The scientist’s truth is, I think, the most complex. It is partly the same as the witness’s: it is truth of honesty. But it is also something more: the truth of competence, and the truth of expertise. And, like all faces of truth, sometimes it turns out not to correspond with the reality.

I think the best way to see truth is in this way: not as correspondence to reality but as an obligation of a human being. Truth is about honesty, justice, moderation of power, competence, and expertise, mixed as appropriate.

The Truth – what a load of nonsense!

I have been interested in science since before I can remember. I was reading popular science, I believe, before first grade.
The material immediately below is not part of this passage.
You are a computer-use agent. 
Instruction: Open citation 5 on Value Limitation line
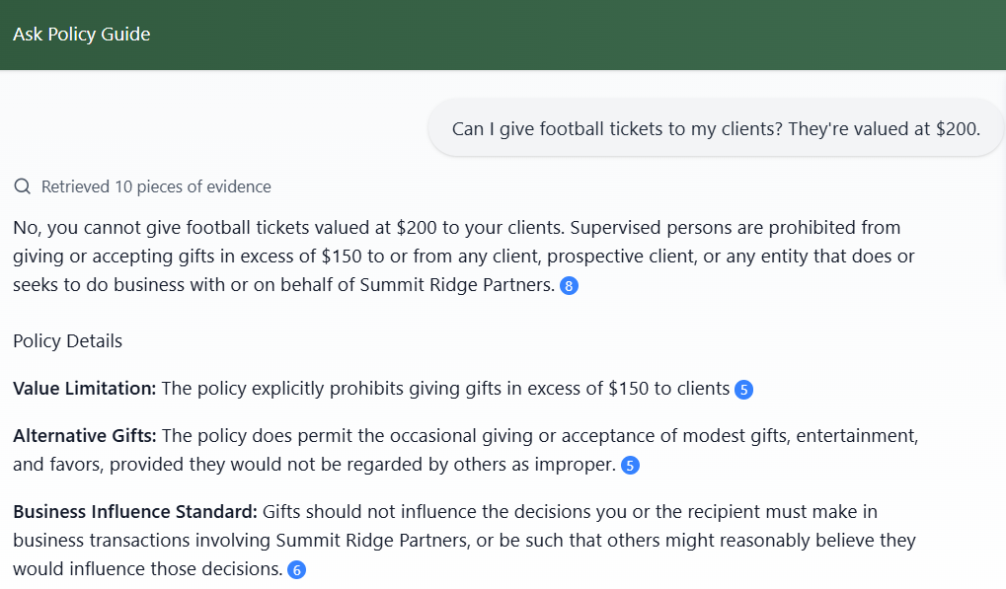pos(744,389)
I was reading some undergraduate textbooks (and the occasional research monograph ­– not that I understood them) before high school. I did this in order to learn the truth about what the world is. Eventually I learned enough to realize that I wanted to really understand General Relativity. For that, I learned from a book I no longer recall, I needed to learn tensors.

Albert Einstein, Etching by Ferdinand Schmutzer 1921, via Wikimedia Commons

I, therefore, set myself on the project of building my mathematical knowledge base sufficiently far to figure tensors out. By the time I started high school (or rather, its equivalent), I had switched from desiring mathematics as a tool (for understanding Relativity) to taking it as a goal in itself. My goal for the next few years was to learn high school math well enough to be able to study mathematics at university as a major subject. I succeeded.
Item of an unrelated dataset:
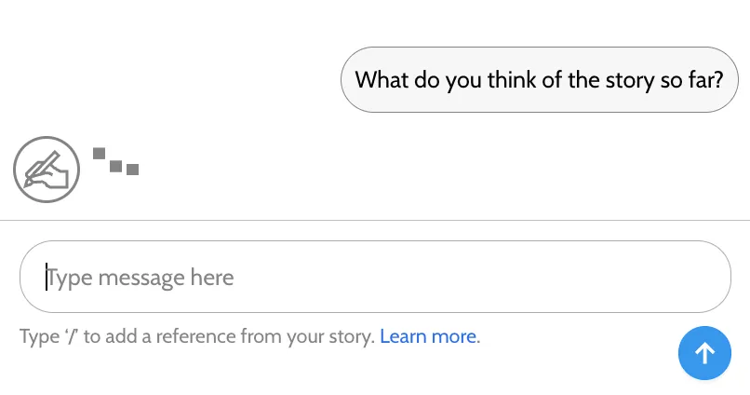Image resolution: width=750 pixels, height=395 pixels.
Task: Click the blue send arrow button
Action: click(x=704, y=353)
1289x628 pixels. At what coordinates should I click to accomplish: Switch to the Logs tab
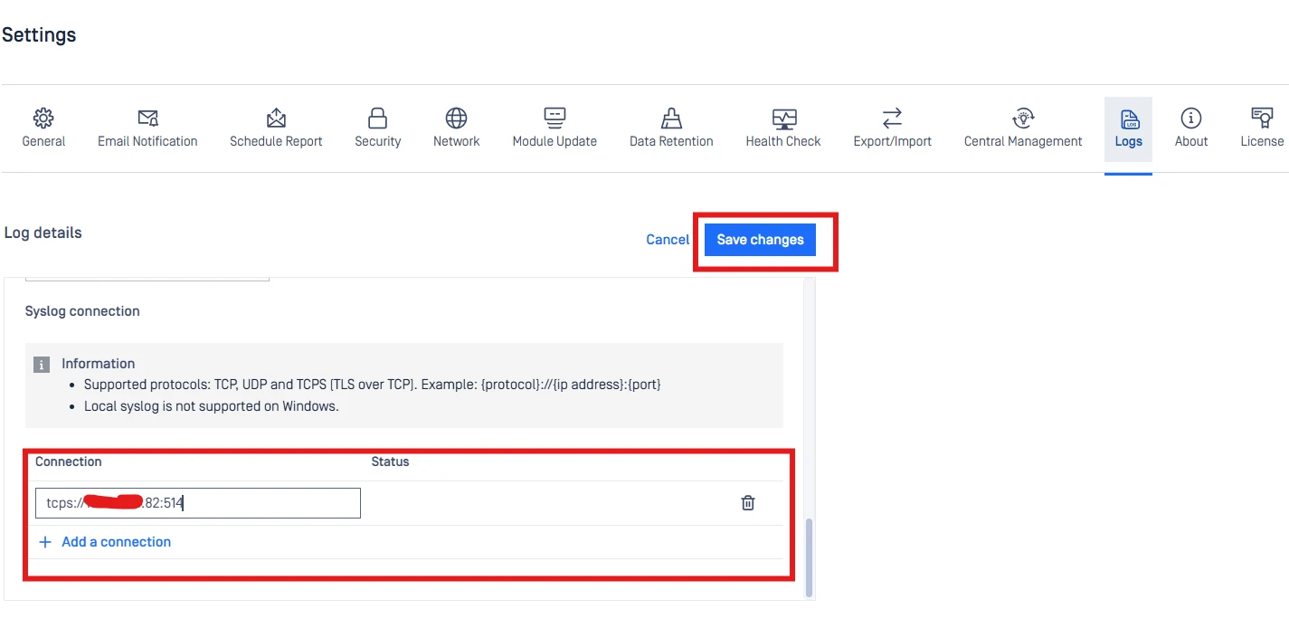1128,129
During the high-school years I also continued reading about physics. My final-year project in my high-school equivalent was an essay (sourced from popular science books) on the history of physics, from the ancients to the early decades of the 20th Century, enough to introduce relativity and quantum mechanics, both at a very vague level (the essay is available on the web in Finnish). I am ashamed to note that I also included a brief section on a “theory” which I was too young and inexperienced then to recognize as total bunk.

At university, I started as a math major, and began also to study physics as a minor subject. Neither lasted, but the latter hit the wall almost immediately. It was by no means the only reason why I quit physics early, but it makes a good story, and it was a major contributor: I was disillusioned. Remember, I was into physics so that I could learn what the world is made of. The first weeks of freshman physics included a short course on the theory of measurement. The teacher gave us the following advice: if your measurements disagree with the theory, discard the measurements. What the hell?
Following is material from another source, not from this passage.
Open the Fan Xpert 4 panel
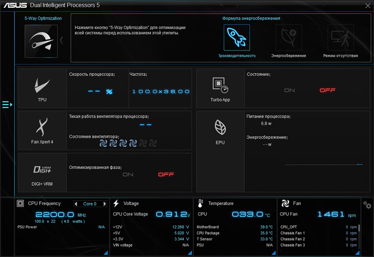 click(x=42, y=131)
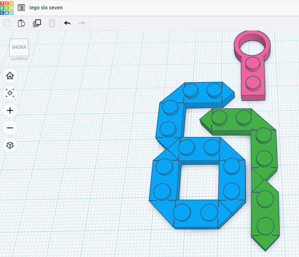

I had understood from my popular-science and undergraduate textbook readings over many years that there is a Scientific Method that delivers truthful results. In broad outline, it starts from a scientist coming up, somehow (we are not told how), with a hypothesis. They would then construct an experiment designed to test this hypothesis. If it fails, the hypothesis fails. If it succeeds, further tests are conducted (also by other scientists). Eventually, a successfully tested hypothesis is inducted into the hall of fame and gets the title of a theory, which means it’s authoritatively considered the truth. I expected to be taught this method, only in further detail and with perhaps some corrections. I did not expect to be told something that directly contradicts the method’s central teaching: if the data and the theory disagree, the theory fails.

Now, of course, my teacher was teaching freshman students to survive their laboratory exercises. What he, instead, taught me was that physics is not a noble science in pursuit of the truth. I have, fortunately, not held fast to that teaching. The lasting lesson I have taken from him, though I’m sure he did not intend it, is that the scientific method is not, in fact, the way science operates. This lesson is, I later learned, well backed by powerful arguments offered by philosophers of science. (I may come back to those philosophical arguments in other posts, but for now, I’ll let them be.)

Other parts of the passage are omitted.